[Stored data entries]
==================================================
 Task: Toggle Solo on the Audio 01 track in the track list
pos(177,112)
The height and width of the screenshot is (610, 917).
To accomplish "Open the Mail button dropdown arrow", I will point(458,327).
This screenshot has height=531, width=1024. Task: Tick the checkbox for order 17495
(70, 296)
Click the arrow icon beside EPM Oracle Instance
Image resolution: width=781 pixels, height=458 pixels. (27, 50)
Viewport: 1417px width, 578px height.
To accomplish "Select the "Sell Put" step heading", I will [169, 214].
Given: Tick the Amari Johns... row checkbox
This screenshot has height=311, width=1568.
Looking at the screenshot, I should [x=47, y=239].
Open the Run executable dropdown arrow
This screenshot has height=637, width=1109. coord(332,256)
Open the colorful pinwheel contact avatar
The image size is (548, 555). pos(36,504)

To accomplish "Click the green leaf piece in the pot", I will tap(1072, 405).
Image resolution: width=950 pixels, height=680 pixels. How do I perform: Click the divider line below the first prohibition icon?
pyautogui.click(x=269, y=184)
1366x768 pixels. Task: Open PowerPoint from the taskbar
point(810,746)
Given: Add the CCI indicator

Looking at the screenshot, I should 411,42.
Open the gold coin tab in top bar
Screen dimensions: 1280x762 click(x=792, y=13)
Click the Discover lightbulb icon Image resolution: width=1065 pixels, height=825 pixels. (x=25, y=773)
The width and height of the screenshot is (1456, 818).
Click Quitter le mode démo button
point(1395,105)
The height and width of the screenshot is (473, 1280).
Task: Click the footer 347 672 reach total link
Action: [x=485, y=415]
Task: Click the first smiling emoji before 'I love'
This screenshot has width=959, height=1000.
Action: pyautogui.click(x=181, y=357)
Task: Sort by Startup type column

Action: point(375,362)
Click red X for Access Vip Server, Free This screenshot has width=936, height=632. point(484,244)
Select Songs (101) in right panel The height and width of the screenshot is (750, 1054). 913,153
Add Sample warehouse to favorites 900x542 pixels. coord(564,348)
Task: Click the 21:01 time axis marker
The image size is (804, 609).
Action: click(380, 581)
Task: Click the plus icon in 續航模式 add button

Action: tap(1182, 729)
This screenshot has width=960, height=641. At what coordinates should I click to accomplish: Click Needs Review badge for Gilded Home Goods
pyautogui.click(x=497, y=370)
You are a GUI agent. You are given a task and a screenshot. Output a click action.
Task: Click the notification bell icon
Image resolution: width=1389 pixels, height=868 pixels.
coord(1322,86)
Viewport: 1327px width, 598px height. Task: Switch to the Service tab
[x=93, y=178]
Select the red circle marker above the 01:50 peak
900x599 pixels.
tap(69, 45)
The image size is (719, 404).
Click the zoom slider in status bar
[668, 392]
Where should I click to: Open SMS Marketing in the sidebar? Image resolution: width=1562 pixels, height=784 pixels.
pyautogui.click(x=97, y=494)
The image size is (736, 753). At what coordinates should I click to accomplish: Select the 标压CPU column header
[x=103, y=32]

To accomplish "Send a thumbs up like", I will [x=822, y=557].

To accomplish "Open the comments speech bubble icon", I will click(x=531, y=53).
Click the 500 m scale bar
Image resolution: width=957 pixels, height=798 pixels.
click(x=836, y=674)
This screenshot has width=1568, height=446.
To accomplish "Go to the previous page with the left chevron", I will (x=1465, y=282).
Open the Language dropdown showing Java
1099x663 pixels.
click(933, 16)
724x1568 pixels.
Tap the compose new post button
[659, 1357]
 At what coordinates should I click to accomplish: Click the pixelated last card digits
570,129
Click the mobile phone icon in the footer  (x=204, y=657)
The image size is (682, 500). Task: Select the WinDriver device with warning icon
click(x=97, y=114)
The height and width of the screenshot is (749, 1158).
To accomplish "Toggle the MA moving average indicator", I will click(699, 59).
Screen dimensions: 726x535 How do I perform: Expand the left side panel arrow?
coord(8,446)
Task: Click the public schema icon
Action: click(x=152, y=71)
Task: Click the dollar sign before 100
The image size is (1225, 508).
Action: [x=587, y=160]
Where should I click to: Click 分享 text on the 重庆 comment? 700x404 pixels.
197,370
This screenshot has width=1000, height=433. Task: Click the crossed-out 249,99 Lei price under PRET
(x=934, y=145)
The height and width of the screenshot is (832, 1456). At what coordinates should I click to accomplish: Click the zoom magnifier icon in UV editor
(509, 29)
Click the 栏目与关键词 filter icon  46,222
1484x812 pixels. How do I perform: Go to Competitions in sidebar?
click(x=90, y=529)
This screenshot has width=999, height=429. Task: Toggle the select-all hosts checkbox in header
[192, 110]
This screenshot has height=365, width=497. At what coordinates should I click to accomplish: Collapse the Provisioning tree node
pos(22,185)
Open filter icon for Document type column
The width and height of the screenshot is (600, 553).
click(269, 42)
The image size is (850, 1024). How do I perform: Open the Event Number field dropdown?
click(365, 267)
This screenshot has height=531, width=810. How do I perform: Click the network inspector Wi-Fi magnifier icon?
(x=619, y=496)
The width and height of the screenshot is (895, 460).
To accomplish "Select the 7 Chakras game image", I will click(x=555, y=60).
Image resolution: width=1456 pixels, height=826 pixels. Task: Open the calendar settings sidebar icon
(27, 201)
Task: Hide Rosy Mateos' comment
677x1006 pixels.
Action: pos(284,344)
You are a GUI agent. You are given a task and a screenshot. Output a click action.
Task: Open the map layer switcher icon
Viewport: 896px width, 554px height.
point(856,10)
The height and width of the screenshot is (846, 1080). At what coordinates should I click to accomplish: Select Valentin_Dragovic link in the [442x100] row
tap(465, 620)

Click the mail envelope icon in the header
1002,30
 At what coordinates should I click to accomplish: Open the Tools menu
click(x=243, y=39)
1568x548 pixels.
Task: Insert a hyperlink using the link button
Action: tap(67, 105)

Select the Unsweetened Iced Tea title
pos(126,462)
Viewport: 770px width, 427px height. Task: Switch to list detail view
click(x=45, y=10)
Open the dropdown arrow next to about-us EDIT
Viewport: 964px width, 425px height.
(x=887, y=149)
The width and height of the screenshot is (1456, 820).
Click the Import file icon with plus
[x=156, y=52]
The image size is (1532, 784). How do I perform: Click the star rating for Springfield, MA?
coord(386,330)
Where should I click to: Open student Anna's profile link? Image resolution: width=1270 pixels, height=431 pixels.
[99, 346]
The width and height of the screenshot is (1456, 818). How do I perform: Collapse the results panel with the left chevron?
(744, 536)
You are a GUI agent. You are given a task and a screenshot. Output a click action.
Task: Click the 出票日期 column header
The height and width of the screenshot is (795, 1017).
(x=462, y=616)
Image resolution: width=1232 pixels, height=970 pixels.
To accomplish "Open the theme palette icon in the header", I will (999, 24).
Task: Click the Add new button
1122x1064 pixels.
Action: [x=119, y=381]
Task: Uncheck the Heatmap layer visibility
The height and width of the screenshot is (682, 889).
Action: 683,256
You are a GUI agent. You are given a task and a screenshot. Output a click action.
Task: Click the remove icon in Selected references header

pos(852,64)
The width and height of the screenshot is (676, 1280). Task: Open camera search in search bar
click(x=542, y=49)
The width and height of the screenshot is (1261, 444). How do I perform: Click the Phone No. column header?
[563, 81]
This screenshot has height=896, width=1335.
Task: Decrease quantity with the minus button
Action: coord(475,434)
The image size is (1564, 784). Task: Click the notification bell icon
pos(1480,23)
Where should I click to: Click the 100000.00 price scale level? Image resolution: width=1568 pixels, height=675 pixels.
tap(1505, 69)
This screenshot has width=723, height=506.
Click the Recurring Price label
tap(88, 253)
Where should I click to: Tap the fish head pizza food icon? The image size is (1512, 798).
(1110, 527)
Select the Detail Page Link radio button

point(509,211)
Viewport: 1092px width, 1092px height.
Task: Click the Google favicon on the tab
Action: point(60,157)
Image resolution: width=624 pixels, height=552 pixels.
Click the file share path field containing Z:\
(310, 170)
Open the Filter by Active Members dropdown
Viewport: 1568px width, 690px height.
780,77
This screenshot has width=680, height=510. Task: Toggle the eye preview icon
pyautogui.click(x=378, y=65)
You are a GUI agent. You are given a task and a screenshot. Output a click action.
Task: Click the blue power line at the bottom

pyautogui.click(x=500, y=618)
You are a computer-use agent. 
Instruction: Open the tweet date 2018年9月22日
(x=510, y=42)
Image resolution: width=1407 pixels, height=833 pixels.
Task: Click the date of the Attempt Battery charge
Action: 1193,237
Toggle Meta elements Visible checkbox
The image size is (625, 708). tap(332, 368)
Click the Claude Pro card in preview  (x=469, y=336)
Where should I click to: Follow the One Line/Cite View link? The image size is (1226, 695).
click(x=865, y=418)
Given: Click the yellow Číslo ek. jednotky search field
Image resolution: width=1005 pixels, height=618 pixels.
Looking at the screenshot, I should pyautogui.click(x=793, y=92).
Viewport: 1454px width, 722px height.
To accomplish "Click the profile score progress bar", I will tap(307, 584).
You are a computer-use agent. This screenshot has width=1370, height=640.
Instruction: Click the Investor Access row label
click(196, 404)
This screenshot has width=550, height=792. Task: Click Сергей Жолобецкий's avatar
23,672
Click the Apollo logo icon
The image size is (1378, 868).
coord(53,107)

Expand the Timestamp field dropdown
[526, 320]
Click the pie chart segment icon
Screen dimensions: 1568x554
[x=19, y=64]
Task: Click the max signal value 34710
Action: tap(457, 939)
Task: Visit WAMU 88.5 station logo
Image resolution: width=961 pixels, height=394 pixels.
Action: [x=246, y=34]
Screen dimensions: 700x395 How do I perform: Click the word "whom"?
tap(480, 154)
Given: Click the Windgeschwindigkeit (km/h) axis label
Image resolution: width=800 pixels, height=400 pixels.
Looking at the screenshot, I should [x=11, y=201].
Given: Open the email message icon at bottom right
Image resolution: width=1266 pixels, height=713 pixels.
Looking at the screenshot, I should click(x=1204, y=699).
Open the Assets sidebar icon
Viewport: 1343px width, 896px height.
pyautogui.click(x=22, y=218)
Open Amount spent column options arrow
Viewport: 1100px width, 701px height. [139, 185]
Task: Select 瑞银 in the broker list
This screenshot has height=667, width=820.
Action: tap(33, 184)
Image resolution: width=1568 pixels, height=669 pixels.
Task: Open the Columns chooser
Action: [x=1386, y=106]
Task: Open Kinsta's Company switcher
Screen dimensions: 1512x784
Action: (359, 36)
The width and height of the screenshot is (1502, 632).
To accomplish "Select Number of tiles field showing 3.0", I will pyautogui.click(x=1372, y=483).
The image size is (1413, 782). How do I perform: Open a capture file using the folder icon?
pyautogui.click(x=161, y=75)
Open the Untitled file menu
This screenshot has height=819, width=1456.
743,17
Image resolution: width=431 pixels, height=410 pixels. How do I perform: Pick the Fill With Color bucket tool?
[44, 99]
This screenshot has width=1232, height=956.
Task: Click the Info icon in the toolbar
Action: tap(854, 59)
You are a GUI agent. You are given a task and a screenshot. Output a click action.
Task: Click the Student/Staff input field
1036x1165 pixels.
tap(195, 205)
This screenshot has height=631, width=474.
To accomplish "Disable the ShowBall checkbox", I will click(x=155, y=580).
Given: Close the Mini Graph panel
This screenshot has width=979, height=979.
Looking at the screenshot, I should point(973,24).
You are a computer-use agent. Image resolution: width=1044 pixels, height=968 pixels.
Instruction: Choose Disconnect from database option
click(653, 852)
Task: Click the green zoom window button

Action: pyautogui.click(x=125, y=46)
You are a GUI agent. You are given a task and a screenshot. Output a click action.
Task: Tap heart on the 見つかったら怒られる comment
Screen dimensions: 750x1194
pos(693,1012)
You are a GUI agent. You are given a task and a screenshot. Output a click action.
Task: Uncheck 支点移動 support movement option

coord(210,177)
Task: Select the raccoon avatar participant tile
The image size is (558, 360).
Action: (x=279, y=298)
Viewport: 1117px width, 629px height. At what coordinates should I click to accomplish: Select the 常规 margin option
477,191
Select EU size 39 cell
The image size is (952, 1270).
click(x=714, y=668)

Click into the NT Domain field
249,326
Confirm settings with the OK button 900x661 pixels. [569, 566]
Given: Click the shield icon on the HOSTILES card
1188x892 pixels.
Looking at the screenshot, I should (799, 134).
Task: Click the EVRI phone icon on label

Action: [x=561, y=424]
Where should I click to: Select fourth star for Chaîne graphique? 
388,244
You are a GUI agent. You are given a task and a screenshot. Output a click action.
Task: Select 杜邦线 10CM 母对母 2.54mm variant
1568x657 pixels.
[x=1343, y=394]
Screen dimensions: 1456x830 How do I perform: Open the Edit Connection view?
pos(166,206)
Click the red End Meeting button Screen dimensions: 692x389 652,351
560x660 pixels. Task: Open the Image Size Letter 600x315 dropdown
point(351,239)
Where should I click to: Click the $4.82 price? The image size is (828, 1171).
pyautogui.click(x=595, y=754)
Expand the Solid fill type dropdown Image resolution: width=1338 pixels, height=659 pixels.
==================================================
EXERCISE PROMPT: If a line in the entries above holds "switcher", include it in the count; report nothing but the resulting number.

EXERCISE RESULT: 2